Getting prequalified allows you to estimate the loan amount and type that’s right for you, so you can effectively tailor your home search to include only homes that are in your price range. Not only does it help you establish expectations and draw up a realistic budget, it can also strengthen your negotiating position with the seller when you’re making an offer on a home.
It's important to note that your lender may prequalify you for more than you think you can comfortably afford. However, you are not obligated to borrow that amount or even share your prequalification amount with your realtor. Your best bet is to stick to your budget. Ask your realtor to show you only homes in that price range. The amount you should borrow should never be more than what you can comfortably afford.
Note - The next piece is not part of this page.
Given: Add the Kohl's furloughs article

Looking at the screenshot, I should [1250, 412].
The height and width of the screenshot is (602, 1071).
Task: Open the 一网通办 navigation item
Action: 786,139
What is a conditional approval?
A conditional approval is a more serious step toward buying a home. It is a conditional commitment in writing for a specific loan amount and loan program. Provided all the specified conditions are met, the lender is obligated to go through with the loan. The buyer, however, is free to walk away from this commitment before anything is signed. It will also give you a general idea of your interest rate and potential monthly payment.
Conditional approval is subject to satisfactory appraisal and title review and no change in financial condition. If the rate is not locked or rate protection expires, any rate increases may lower the conditionally approved loan amount.